I liked seeing Red Deer forming its own riding as the splitting of so many cities in the west of Canada continues to baffle me as there are many instances where the city could form its own riding, like Red Deer for example, but has been split.

In the Calgary area, I liked the 2 smaller ridings, Canmore-Cochrane-Olds, and Airdrie-Chestermere, being created.

Within Calgary, many names stayed consistent with current ridings, while borders saw both minor and major shifts. I don't like the Calgary names but the ones that were picked are generally ok.

If you look at the farthest corners of each city you can see that not much changed in terms of how many seats were allocated. A closer look at the riding of Calgary Mindapore in the proposal shows this quite clearly. You can see the areas with the suburbs in Calgary and how much space there is undeveloped near the edges. This is what has led to massive deviations from the Electoral Quotient because commissions in Alberta consistently ignore this.

In rural parts of the province, ridings got more compact, with simpler shapes and the splitting of Banff-Airdrie into previously mentioned Canmore-Cochrane-Olds and Yellowhead, one of the biggest ridings in the Prairies.

Report


The Alberta Report still failed to make the necessary preparations for another continued increase in population over the next decade, particularly in Calgary where they reversed much of the changes they made to ridings and reverted many of them almost completely to their current borders, which was disappointing.

Many changes in the area between and around Calgary and Edmonton are generally good in my opinion. Especially the ridings of Leduc-Wetaskiwin and Parkland. I dislike how they left Sherwood Park-Fort Saskatchewan the same as it's even above the increased Electoral Quotient with this redistribution.

Within Edmonton, a lot of the changes to Griesbach and Centre were luckily reversed. Something I almost missed was the weird jump across the river to include the Windermere area in Edmonton West as opposed to Edmonton Riverbend.

In the rural areas, the most notable change was the split of Banff-Airdrie into Jasper-Banff-Canmore, basically a version of Yellowhead that doesn't cut into Parkland. Other than that, and some weird flip-flopping in the northwest, the rural areas of the province reverted almost completely back to the current borders.

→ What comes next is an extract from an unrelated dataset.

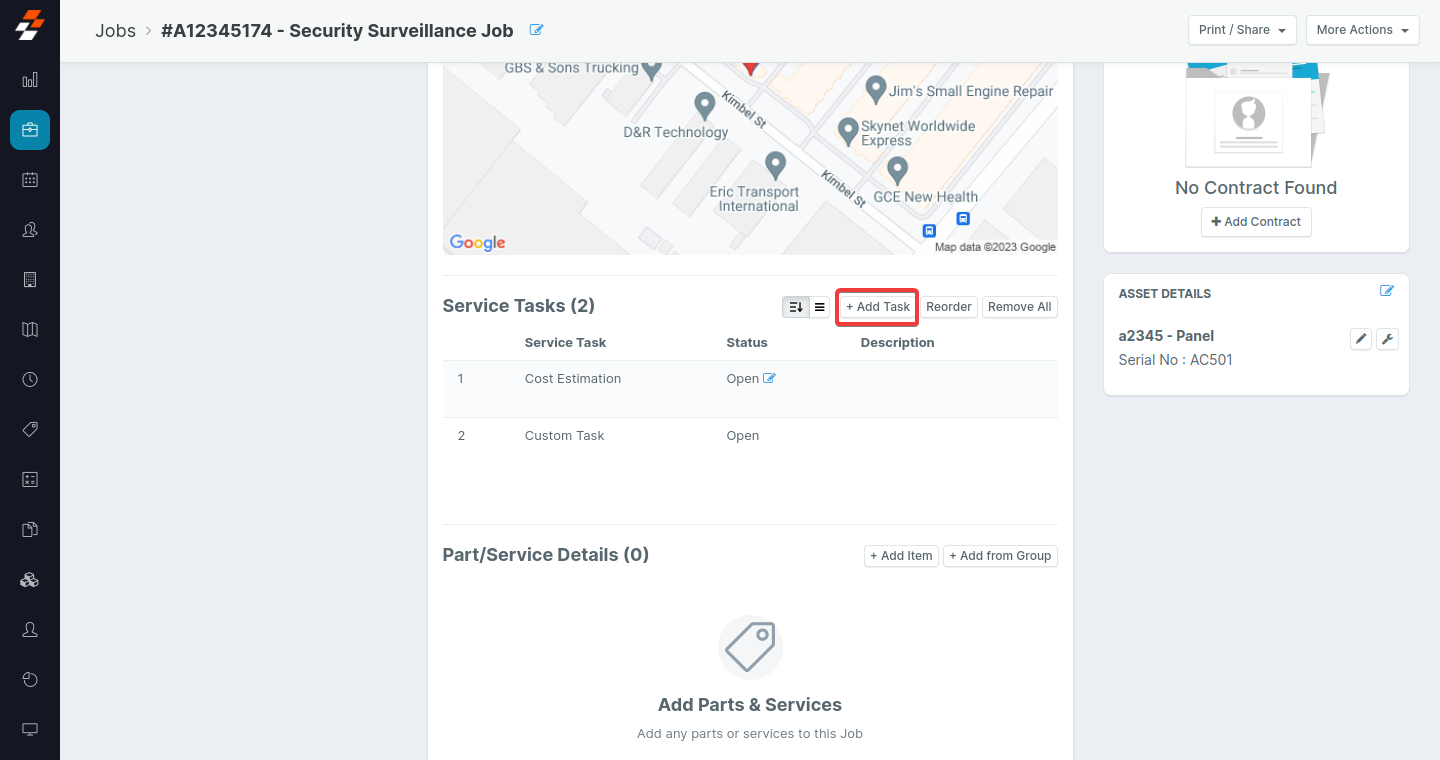Switch service tasks to sorted list view

click(796, 307)
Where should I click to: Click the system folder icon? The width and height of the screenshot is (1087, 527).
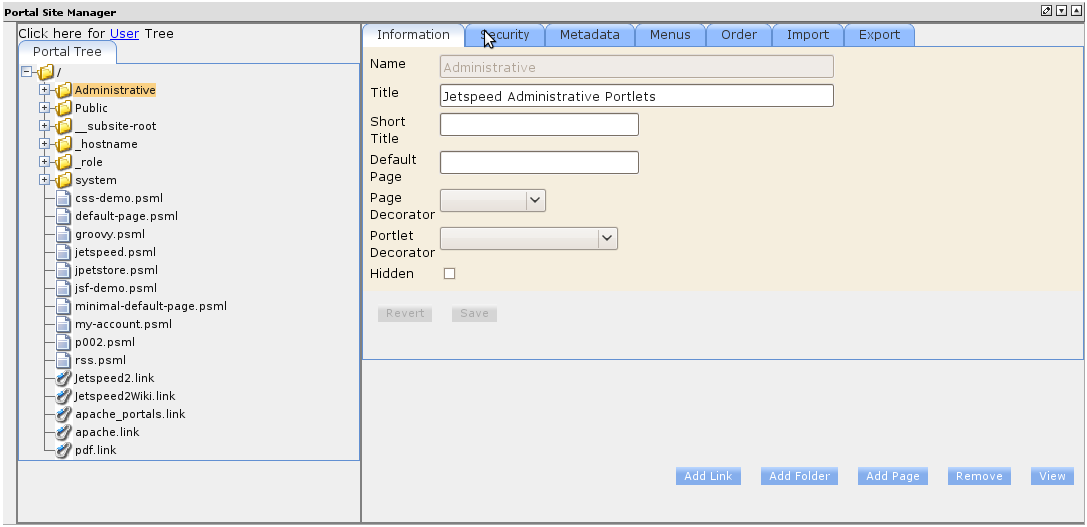coord(64,180)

People I've talked to have generally been in favour of this map as it wasn't as particularly revolting as the proposal. I would prefer a focus on not having ridings above deviations of 40% being the norm in a decade. The maps below outline what I'd ideally like to have seen in the report to accommodate for these massive increases in future populations.

Political Impact


Alberta is one of the most Conservative provinces in the country so most ridings do stay Conservative. The notable exceptions in the real 2021 election were Calgary Skyview (Largely Calgary McKnight in the new map) which went Liberal, and Edmonton Centre flips from a tight Liberal win to the Conservatives that would've been reelected in this map. Edmonton Strathcona, one of the safest NDP seats in Canada, unsurprisingly, stays NDP. Edmonton Griesbach absorbed safe Conservative areas in the initial proposal but it was largely reversed in the report which flipped the seat back to the NDP.